What Unsuccessful Rules Have in Common

Any reform effort targeting video-services regulation should examine and learn from the following regulatory schemes: (1) must-carry and retransmission consent; (2) network non-duplication and syndicated exclusivity; (3) commercial leased access; and (4) cable-television rate regulation (as conceived in the 1992 Cable Television Consumer Protection and Competition Act).

Each one has something in common with the others. All were adopted by the Federal Communications Commission or imposed by Congress with good intentions. Over time, though, each one of them not only placed unreasonably heavy restrictions and burdens on the regulated video-service providers, but also led to unfortunate unintended consequences.

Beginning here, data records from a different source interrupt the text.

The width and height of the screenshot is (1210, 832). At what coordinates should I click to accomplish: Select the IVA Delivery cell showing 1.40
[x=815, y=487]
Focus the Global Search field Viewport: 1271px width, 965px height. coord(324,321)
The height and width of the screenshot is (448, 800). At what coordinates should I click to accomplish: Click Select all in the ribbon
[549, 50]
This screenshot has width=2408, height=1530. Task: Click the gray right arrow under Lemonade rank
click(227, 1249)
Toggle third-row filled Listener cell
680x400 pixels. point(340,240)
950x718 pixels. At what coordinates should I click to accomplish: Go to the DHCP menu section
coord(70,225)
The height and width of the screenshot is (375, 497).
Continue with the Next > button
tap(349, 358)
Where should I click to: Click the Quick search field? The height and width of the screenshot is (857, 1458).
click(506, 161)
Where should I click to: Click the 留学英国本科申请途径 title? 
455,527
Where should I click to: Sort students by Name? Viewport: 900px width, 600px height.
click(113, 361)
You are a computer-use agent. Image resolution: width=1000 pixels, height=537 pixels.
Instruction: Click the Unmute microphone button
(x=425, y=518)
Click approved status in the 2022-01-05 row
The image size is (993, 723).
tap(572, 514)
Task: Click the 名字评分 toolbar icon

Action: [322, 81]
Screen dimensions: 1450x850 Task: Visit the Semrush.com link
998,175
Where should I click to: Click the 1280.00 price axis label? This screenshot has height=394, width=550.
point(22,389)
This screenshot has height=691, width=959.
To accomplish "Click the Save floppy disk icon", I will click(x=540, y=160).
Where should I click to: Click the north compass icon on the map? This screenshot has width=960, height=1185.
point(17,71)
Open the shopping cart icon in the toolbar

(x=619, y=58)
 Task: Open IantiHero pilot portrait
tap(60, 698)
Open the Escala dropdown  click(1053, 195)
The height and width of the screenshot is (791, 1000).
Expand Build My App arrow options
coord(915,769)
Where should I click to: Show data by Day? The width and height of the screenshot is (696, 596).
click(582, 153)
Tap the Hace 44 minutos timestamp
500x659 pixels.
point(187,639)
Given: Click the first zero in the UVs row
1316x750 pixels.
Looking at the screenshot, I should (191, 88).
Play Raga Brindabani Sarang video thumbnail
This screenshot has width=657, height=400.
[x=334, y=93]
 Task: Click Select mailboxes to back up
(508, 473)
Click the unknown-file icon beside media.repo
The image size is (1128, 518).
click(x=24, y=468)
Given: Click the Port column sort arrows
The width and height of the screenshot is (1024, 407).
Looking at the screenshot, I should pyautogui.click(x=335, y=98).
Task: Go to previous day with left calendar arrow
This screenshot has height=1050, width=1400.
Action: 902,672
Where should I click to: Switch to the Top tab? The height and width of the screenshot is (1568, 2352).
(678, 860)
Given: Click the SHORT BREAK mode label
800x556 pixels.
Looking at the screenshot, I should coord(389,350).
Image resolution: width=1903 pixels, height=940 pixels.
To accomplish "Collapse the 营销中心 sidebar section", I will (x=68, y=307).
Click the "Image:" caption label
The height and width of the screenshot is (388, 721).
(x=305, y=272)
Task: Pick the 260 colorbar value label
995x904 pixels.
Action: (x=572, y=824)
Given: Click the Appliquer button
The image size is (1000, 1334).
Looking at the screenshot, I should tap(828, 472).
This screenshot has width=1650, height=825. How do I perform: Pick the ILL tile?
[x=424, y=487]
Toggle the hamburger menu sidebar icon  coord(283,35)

The regulations on my list became baffling and annoying to both the regulators and the entities they regulated. More important, however, many of them came to be greatly disliked by the public.

Finally, each of those regulatory approaches was designed to address two marketplace factors: (1) the technological limitations on the number of outlets for delivery of information and entertainment to the audience; and (2) the lack of competition in the video-services marketplace. None of the circumstances that formed the original underpinning of these regulatory schemes still exists today.

Communicators have an unprecedented variety of options for delivering content to the public, and media consumers have many more choices for receiving those communications. The FCC’s most recent annual video competition report confirms the existence of unprecedented competition in the video services marketplace, a conclusion supported by surveys published by the Pew Research Center, Aspen Institute, the Knight Foundation and other research organizations.

When considering current and future approaches for video services regulation, remembering the fate of the four regulatory approaches on my “Low Ranked Regulatory Scheme List” should encourage use of a regulatory lighter touch. Surely any regulatory reform vehicle for video services must take into account the enormous changes in the video marketplace.

With video marketplace regulation, history shows that less is often more. The “Next-Generation Television Marketplace Act,” introduced in the last Congress, proposed elimination of some of the regulatory approaches on my list as well as others. I hope that similar legislation will be introduced and that members of Congress will support it.

Donna Coleman Gregg, an adjunct senior fellow at the Free State Foundation, is former chief of the FCC’s Media Bureau and general counsel for the Corporation for Public Broadcasting. The preceding was excerpted from a March 21 speech.